人形奇譚~Daughter of Sinner's~

河伯ノ者

プロローグ

 耳障りな雨音が響いている。

 ざーざー、ごおごお。煩わしい雨音はこの闇の中で音さえ存在することを許さない。全てを掻き消す音の群れは酷く響き渡るようだった。

 夜の街。当然、人の影はない。月明りも星の明かりさえもない街を歩くものなどよほどの酔狂だけだろう。

 この闇を照らすのは寿命手前の街灯だけ。それがパチパチと爆ぜる音さえも今は聞こえない。

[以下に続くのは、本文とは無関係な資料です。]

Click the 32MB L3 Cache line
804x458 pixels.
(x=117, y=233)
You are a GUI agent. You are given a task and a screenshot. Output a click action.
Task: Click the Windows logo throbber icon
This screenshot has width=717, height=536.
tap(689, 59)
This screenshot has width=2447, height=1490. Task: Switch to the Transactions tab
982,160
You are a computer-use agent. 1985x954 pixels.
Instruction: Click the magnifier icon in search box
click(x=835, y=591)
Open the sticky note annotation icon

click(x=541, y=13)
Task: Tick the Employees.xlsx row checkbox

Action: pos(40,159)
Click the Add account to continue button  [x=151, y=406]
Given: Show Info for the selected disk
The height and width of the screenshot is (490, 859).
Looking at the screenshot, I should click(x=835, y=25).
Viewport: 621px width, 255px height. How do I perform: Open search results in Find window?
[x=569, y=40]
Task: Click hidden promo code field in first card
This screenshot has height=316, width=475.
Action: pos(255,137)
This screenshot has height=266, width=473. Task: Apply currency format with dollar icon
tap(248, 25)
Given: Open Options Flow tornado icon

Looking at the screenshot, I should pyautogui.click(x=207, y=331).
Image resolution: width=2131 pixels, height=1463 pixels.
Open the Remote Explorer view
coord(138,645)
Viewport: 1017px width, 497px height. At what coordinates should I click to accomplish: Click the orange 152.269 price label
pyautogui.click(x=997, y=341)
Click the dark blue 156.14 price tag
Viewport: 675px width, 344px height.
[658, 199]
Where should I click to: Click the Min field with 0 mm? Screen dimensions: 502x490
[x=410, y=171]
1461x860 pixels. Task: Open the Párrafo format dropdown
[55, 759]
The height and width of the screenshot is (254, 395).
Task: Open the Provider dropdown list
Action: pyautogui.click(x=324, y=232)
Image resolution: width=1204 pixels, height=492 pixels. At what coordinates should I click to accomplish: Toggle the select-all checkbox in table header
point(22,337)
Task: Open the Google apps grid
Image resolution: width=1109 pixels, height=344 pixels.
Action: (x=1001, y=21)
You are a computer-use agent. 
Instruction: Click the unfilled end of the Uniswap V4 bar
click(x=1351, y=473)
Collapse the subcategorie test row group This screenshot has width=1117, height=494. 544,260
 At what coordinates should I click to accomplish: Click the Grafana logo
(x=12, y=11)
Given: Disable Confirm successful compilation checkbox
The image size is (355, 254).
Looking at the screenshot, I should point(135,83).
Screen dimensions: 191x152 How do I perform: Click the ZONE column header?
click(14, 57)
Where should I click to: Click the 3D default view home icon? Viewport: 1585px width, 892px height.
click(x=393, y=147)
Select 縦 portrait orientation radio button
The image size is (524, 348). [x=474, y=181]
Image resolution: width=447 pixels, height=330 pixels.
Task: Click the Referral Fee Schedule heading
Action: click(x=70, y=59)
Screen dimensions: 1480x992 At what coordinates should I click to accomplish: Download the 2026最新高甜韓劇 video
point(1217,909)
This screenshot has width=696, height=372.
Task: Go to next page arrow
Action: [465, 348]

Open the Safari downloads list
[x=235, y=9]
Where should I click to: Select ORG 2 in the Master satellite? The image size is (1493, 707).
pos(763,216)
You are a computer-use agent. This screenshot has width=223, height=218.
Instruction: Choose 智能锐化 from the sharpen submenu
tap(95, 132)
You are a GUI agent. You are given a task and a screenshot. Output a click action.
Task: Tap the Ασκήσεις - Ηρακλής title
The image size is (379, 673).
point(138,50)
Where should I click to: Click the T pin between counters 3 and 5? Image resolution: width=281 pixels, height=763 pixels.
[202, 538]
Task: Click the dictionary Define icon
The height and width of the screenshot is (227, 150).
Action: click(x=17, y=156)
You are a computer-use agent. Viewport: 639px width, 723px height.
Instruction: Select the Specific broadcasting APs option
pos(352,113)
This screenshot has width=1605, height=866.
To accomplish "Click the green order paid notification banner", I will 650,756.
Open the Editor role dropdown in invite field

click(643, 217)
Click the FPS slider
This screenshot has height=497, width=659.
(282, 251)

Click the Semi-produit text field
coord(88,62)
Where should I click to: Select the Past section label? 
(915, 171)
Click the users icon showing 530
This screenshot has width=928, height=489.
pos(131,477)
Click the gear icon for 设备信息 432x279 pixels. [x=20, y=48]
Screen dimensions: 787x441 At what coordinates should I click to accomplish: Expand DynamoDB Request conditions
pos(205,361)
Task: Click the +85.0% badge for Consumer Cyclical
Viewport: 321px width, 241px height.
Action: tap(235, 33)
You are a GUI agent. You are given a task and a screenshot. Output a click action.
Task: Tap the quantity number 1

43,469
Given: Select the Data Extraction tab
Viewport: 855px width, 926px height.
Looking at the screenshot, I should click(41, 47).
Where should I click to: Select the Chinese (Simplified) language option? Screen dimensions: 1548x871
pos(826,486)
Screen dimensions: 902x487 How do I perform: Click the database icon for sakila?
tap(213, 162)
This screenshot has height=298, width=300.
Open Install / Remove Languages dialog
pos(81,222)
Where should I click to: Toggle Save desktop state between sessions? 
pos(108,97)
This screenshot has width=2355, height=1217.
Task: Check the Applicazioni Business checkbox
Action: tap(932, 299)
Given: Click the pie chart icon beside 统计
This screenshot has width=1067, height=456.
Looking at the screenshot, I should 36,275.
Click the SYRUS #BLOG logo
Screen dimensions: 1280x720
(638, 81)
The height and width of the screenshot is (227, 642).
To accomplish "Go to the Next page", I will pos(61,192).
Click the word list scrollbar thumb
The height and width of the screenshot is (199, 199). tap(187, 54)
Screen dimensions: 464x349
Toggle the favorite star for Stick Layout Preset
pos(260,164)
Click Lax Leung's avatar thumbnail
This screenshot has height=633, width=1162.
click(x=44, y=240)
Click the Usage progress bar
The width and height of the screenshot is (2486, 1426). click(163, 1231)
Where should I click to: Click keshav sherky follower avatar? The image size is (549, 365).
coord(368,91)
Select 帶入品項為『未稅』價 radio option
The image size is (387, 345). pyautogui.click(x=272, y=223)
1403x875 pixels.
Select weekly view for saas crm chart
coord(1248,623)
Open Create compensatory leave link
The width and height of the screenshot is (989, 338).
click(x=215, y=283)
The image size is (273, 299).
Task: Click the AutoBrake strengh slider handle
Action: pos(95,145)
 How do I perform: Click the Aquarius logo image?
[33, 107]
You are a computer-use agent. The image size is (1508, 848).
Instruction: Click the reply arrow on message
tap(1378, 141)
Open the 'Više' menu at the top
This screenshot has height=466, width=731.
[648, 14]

 カツン、テロテロ。落ちた雨粒はみんなと一緒に雨受けを奏でている。小さな粒でもみんな集まれば大きな滝にもなれる。

 今、この町は時間さえも止まっているように感じられる。このまま雨音と闇に連れ去られ、どこか知らぬ世界へと足を踏み入れてしまいそうな危うさがこの町にはある。

 誰もいない闇の中。不定期に明滅する街灯の足元に一体の山羊がいた。

 黒。それはこの闇の中で、いやこの世の何物よりも黒であった。大きくまがった大角。闇よりも深い黒の体毛。アスファルトさえも踏み砕きそうな大きな蹄。その髭はテラテラと脂を含んだ液体で赤く染まっている。

 とても大きな黒い山羊。闇の中にいるソレは大きなミミズのようなものをみながら、じっとこちらを見つめている。

 どこを見ているのか、どちらを見ているのか。まるで剥製はくせいのように静かに闇の中に佇んでいた。

 そして何度目かの明滅の後、ニコリと笑ったそれは次の瞬間、姿を消した。